Many weightlifters and body builders assume that increasing protein through supplements will help them gain muscle faster. Consuming extra protein doesn't actually do much toward increasing muscle mass and strength. Furthermore, consuming too much protein through supplements can do harm to the body.

Effects

When taking protein supplements, pay attention to the amount of protein you are consuming. Taking in too much protein can cause a build-up of toxic ketones in the body.
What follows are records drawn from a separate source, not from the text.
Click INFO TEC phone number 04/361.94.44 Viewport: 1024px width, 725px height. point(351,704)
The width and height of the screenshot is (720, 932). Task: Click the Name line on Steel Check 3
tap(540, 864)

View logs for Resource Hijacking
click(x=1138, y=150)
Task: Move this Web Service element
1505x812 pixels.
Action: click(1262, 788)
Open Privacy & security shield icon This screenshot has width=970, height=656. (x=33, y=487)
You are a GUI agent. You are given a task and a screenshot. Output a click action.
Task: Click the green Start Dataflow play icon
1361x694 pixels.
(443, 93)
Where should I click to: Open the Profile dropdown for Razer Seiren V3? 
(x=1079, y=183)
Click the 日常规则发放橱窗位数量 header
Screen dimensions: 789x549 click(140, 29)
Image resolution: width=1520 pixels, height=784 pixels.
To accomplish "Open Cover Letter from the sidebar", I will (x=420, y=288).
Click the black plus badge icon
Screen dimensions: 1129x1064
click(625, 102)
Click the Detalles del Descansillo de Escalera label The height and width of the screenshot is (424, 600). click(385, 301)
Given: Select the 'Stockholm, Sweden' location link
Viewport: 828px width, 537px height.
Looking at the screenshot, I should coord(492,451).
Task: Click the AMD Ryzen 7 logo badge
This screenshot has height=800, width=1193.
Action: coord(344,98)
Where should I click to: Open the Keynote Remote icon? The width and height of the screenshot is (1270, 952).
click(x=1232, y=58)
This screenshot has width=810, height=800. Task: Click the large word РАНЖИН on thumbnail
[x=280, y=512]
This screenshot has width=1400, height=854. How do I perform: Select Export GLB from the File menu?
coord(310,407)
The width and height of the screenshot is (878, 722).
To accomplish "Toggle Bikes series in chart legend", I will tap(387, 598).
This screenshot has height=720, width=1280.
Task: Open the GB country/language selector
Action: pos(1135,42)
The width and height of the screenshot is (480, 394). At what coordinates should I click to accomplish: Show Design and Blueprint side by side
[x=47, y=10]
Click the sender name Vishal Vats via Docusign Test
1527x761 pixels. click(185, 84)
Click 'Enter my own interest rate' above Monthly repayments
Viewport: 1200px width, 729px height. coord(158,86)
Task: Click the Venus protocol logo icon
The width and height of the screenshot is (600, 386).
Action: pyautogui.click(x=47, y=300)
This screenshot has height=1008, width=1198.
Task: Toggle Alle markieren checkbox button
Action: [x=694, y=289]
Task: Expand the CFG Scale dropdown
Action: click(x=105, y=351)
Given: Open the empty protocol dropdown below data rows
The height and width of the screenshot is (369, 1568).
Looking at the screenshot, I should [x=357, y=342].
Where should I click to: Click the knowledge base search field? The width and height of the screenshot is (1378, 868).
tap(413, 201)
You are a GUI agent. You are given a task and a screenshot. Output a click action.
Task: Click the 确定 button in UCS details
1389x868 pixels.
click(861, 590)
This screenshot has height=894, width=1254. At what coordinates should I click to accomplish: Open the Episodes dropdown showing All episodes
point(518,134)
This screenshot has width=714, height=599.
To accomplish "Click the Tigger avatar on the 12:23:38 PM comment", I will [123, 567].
As a result, the kidneys are pushed harder to flush toxins from your body. As your kidneys work to eliminate the ketones, your body loses water, which can put you at risk for dehydration. Too much protein can also contribute to bone loss, and there may be a link between excessive protein intake and cancer.

Considerations

Young men and women use protein supplements hoping they can find a quick fix to help change their bodies. Supplement providers target this group by pitching the idea that a supplement will help the teen lose or gain weight quickly. But not all protein supplements have not been evaluated by the Food and Drug Administration (FDA). With so many products flooding the market, the FDA does not have the time or staff to regulate them all.

Prevention

Monitor the amount of protein that you put into your body. According to the recommended daily allowance (RDA), you should consume 0.36 grams of protein for every pound of your body weight. Also, protein should only make up about 15 per cent of the total amount of calories you take in daily. You should also thoroughly research any protein supplement before using it.